-- Selected text --
_____

Military history is full of examples: the English longbow at Crécy, gunpowder, the machine gun, aviation, nuclear weapons. Every time a technology demonstrated operational superiority, all relevant actors eventually adopted it — not from abandonment of principles, but from survival imperative.
Ukraine didn’t deploy 2 million drones because it philosophically approves of war automation. It did so because the alternative was ceding territory to an adversary with overwhelming numerical superiority. Israel didn’t develop Lavender out of fascination with AI, but because it faced the operational problem of processing intelligence on thousands of potential targets faster than human analysts could handle manually.
This doesn’t justify specific decisions about how these systems are used — bombing homes with families, accepting 10% error as “acceptable,” reducing human review to 20 seconds. But it does explain why military AI isn’t an optional luxury that countries can reject for ethical reasons: it’s a strategic necessity in any conflict where the enemy has it.

_____

(Collected data)
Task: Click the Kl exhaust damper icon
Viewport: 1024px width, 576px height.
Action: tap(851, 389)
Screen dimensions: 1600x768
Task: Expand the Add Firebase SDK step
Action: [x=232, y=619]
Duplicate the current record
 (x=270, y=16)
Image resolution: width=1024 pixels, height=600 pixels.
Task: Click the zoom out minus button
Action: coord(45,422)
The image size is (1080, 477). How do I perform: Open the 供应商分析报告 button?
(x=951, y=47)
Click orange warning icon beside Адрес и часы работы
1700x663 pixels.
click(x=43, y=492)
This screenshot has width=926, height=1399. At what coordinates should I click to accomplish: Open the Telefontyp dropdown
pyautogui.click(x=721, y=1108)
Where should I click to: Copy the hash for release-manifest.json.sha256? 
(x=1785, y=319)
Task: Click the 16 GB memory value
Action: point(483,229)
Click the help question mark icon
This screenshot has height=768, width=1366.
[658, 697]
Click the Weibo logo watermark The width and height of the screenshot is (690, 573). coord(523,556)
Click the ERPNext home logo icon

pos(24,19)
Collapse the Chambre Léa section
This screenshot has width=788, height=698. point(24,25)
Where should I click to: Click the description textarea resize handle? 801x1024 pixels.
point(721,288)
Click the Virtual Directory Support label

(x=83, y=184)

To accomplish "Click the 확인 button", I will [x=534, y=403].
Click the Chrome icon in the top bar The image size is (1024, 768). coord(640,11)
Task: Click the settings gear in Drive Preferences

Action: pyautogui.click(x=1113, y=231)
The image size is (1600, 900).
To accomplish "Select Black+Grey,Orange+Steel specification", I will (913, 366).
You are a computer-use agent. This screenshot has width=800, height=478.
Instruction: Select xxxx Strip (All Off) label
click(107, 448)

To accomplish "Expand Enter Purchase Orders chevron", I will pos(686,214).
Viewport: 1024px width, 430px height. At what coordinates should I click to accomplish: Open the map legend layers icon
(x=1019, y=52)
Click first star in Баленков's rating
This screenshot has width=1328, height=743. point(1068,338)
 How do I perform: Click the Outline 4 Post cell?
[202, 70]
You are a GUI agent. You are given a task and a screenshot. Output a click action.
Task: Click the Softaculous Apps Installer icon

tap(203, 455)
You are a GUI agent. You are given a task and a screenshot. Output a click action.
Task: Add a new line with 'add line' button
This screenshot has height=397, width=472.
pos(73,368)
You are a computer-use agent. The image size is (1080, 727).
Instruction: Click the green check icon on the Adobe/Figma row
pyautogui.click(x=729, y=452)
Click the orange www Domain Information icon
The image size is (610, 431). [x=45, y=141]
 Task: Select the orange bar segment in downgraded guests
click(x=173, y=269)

_____

-- Problem details --
In the passage on military AI, why did Israel develop Lavender?

-- Result for this exercise --
It faced the operational problem of processing intelligence on thousands of potential targets faster than human analysts could handle manually.